Top 5 Uses for a Scientific Calculator

Daniel Horowitz
Reading time: 10 minutes
Most of us carry around a basic calculator with us at all times; otherwise known as our smartphone. But what if you are taking advanced math and science classes? Or if you work in an industry that regularly uses complicated calculations to design or develop advanced concepts like engineering, surveying, medicine, or chemistry?
Then you need something better suited to solving your difficult problems. A scientific calculator will fit the bill. And if you plan to take a higher-level math class any time in the near future, your professor may require you to use a scientific calculator.
We’ll take a look at 3 HP scientific calculators that have different price points at the end of this article, but first, let’s dive into exactly what it is and 5 things you can use your scientific calculator for.

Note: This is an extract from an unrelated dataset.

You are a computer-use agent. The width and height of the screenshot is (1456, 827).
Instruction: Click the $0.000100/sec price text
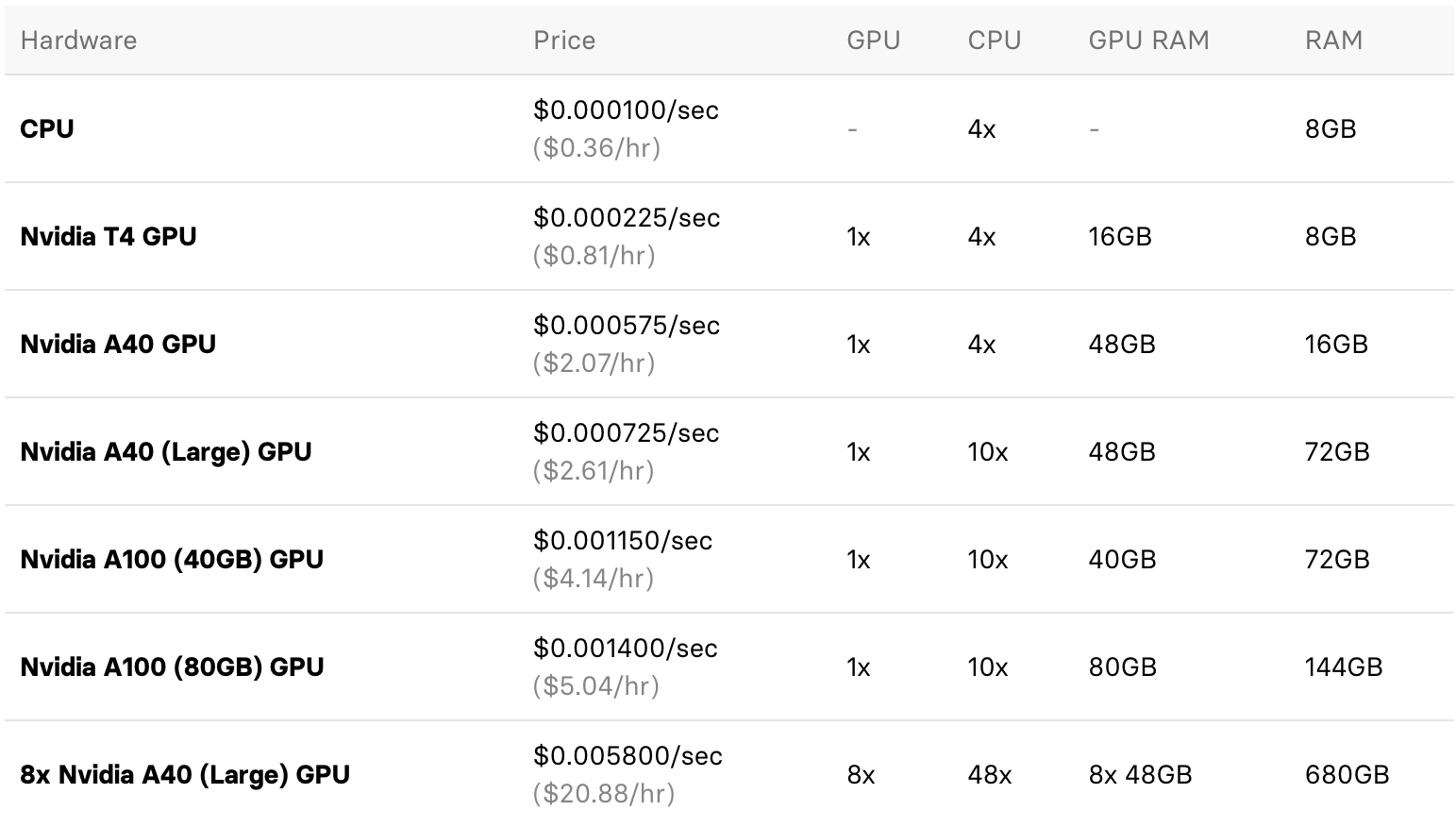pos(626,110)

What is a scientific calculator?

Scientific calculators perform the same functions as their standard electronic calculator counterparts, but they also have myriad other features available. There are three main categories of calculators on the market today: business, basic, and scientific.
It’s likely that you have already used a basic calculator in your high school math classes, and you may have even used a business or graphing calculator in an economics or business statistics course.
The scientific calculator, however, is the only one that can handle certain functions in fields such as trigonometry, physics, chemistry, and engineering.
A scientific calculator has additional features that allow you to work with exponents and logs, which require more memory in order to perform functions for the best results.
While you can also do basic calculations such as addition, subtraction, multiplication, and division, that barely scratches the surface of the types of equations this calculator can handle.

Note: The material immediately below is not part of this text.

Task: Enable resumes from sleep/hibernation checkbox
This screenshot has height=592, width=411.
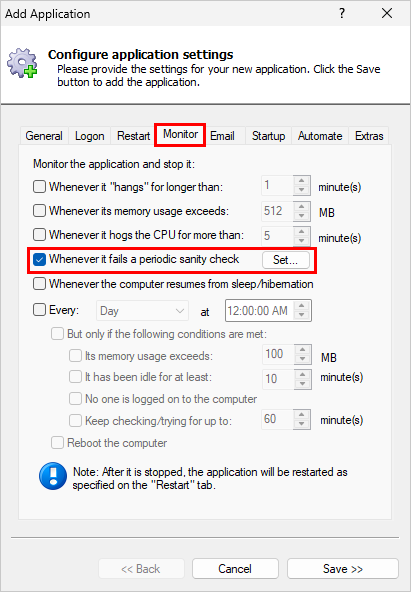Action: pyautogui.click(x=39, y=284)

What should I look for in a scientific calculator?

If you expect to take any classes that dive into geometry, scientific notation, trigonometry, engineering, and physics, then it’s likely you will have to learn how to use a scientific calculator at some point.

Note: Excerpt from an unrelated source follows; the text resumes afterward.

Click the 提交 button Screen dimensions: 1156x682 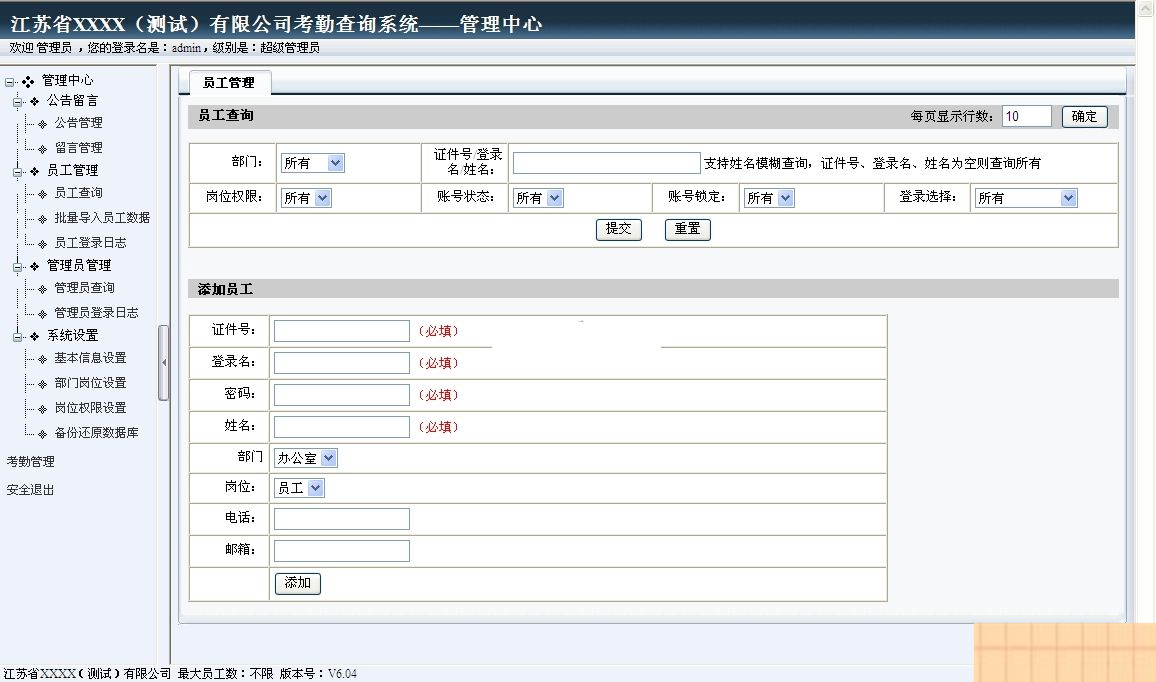tap(618, 229)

You shouldn’t expect to spend more than $200 for your scientific calculator. In fact, HP has 3 under $60 (2 of them under $15). Expect to pay a bit more than you’ll pay for a basic or business calculator because of the features that come with it.


Depending on the manufacturer, you’re likely to have different labels for your functions. For the most part, they should be able to accomplish the same tasks. If you have access to your syllabus, double-check to make sure that you are purchasing the recommended option.

Bonus features

You don’t need to have the fanciest model in order to pass your class, but there have been some important advances to scientific calculators over the past few years. These include WiFi and the ability to share your work with classmates or your instructor.
Here are the top five uses for a scientific calculator and how you may be expected to use it in your next class.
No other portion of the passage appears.